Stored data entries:
=== Begin Enclosure ===
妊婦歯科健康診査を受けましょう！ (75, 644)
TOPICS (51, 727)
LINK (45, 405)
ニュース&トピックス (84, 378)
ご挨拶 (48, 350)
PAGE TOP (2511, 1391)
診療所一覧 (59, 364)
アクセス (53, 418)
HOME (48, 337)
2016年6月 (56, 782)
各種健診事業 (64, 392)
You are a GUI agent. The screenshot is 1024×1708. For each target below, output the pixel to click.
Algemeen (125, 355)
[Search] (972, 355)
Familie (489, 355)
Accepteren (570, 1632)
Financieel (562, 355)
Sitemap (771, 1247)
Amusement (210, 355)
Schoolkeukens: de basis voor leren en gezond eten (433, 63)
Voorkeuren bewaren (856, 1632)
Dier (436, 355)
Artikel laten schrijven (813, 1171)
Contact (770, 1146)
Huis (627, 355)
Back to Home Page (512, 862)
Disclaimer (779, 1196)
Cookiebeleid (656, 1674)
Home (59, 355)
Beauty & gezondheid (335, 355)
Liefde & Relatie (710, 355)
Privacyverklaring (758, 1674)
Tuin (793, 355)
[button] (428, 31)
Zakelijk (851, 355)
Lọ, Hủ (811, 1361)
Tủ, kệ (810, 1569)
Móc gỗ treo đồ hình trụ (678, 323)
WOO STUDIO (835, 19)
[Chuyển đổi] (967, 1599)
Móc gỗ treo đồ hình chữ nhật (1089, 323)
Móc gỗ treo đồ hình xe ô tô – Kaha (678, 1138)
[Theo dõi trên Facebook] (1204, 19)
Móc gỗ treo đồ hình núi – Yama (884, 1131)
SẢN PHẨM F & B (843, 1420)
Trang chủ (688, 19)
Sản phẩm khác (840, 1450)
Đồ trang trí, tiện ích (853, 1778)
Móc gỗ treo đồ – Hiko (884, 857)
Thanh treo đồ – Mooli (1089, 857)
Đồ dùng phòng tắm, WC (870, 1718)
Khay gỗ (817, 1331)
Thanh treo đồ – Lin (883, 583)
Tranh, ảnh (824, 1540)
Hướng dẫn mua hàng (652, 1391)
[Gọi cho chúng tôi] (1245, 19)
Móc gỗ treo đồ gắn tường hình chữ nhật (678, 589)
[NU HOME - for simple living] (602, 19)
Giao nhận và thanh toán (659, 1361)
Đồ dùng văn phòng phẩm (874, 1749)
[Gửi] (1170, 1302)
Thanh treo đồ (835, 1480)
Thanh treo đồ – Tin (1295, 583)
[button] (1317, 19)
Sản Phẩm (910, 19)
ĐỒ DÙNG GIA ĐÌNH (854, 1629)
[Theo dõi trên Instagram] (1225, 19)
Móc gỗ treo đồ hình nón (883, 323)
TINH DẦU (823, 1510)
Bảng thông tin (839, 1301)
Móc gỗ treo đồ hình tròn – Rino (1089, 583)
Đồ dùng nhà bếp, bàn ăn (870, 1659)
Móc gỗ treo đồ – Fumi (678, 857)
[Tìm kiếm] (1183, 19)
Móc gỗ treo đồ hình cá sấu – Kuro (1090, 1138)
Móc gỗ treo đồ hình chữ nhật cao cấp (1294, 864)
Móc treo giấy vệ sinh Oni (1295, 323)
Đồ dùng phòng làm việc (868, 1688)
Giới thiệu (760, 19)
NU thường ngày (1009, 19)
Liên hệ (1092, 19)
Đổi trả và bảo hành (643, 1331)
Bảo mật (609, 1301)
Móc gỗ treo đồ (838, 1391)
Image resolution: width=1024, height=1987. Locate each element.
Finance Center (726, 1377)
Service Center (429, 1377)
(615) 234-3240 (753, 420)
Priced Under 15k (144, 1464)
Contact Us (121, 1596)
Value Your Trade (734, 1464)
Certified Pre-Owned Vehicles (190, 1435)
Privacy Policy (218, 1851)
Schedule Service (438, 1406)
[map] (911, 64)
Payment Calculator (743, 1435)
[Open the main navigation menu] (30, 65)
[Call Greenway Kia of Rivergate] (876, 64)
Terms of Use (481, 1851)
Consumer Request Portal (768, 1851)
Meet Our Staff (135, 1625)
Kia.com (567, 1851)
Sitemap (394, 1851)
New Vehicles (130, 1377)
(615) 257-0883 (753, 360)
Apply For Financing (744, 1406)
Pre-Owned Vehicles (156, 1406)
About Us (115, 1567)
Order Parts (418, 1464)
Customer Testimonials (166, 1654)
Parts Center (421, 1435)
=== End Enclosure ===
**What to do**: Every entry, from the first line to the last, should be retyped exactly.

**Reply to the task**:
妊婦歯科健康診査を受けましょう！ (75, 644)
TOPICS (51, 727)
LINK (45, 405)
ニュース&トピックス (84, 378)
ご挨拶 (48, 350)
PAGE TOP (2511, 1391)
診療所一覧 (59, 364)
アクセス (53, 418)
HOME (48, 337)
2016年6月 (56, 782)
各種健診事業 (64, 392)
You are a GUI agent. The screenshot is 1024×1708. For each target below, output the pixel to click.
Algemeen (125, 355)
[Search] (972, 355)
Familie (489, 355)
Accepteren (570, 1632)
Financieel (562, 355)
Sitemap (771, 1247)
Amusement (210, 355)
Schoolkeukens: de basis voor leren en gezond eten (433, 63)
Voorkeuren bewaren (856, 1632)
Dier (436, 355)
Artikel laten schrijven (813, 1171)
Contact (770, 1146)
Huis (627, 355)
Back to Home Page (512, 862)
Disclaimer (779, 1196)
Cookiebeleid (656, 1674)
Home (59, 355)
Beauty & gezondheid (335, 355)
Liefde & Relatie (710, 355)
Privacyverklaring (758, 1674)
Tuin (793, 355)
[button] (428, 31)
Zakelijk (851, 355)
Lọ, Hủ (811, 1361)
Tủ, kệ (810, 1569)
Móc gỗ treo đồ hình trụ (678, 323)
WOO STUDIO (835, 19)
[Chuyển đổi] (967, 1599)
Móc gỗ treo đồ hình chữ nhật (1089, 323)
Móc gỗ treo đồ hình xe ô tô – Kaha (678, 1138)
[Theo dõi trên Facebook] (1204, 19)
Móc gỗ treo đồ hình núi – Yama (884, 1131)
SẢN PHẨM F & B (843, 1420)
Trang chủ (688, 19)
Sản phẩm khác (840, 1450)
Đồ trang trí, tiện ích (853, 1778)
Móc gỗ treo đồ – Hiko (884, 857)
Thanh treo đồ – Mooli (1089, 857)
Đồ dùng phòng tắm, WC (870, 1718)
Khay gỗ (817, 1331)
Thanh treo đồ – Lin (883, 583)
Tranh, ảnh (824, 1540)
Hướng dẫn mua hàng (652, 1391)
[Gọi cho chúng tôi] (1245, 19)
Móc gỗ treo đồ gắn tường hình chữ nhật (678, 589)
[NU HOME - for simple living] (602, 19)
Giao nhận và thanh toán (659, 1361)
Đồ dùng văn phòng phẩm (874, 1749)
[Gửi] (1170, 1302)
Thanh treo đồ (835, 1480)
Thanh treo đồ – Tin (1295, 583)
[button] (1317, 19)
Sản Phẩm (910, 19)
ĐỒ DÙNG GIA ĐÌNH (854, 1629)
[Theo dõi trên Instagram] (1225, 19)
Móc gỗ treo đồ hình nón (883, 323)
TINH DẦU (823, 1510)
Bảng thông tin (839, 1301)
Móc gỗ treo đồ hình tròn – Rino (1089, 583)
Đồ dùng nhà bếp, bàn ăn (870, 1659)
Móc gỗ treo đồ – Fumi (678, 857)
[Tìm kiếm] (1183, 19)
Móc gỗ treo đồ hình cá sấu – Kuro (1090, 1138)
Móc gỗ treo đồ hình chữ nhật cao cấp (1294, 864)
Móc treo giấy vệ sinh Oni (1295, 323)
Đồ dùng phòng làm việc (868, 1688)
Giới thiệu (760, 19)
NU thường ngày (1009, 19)
Liên hệ (1092, 19)
Đổi trả và bảo hành (643, 1331)
Bảo mật (609, 1301)
Móc gỗ treo đồ (838, 1391)
Image resolution: width=1024, height=1987. Locate each element.
Finance Center (726, 1377)
Service Center (429, 1377)
(615) 234-3240 (753, 420)
Priced Under 15k (144, 1464)
Contact Us (121, 1596)
Value Your Trade (734, 1464)
Certified Pre-Owned Vehicles (190, 1435)
Privacy Policy (218, 1851)
Schedule Service (438, 1406)
[map] (911, 64)
Payment Calculator (743, 1435)
[Open the main navigation menu] (30, 65)
[Call Greenway Kia of Rivergate] (876, 64)
Terms of Use (481, 1851)
Consumer Request Portal (768, 1851)
Meet Our Staff (135, 1625)
Kia.com (567, 1851)
Sitemap (394, 1851)
New Vehicles (130, 1377)
(615) 257-0883 (753, 360)
Apply For Financing (744, 1406)
Pre-Owned Vehicles (156, 1406)
About Us (115, 1567)
Order Parts (418, 1464)
Customer Testimonials (166, 1654)
Parts Center (421, 1435)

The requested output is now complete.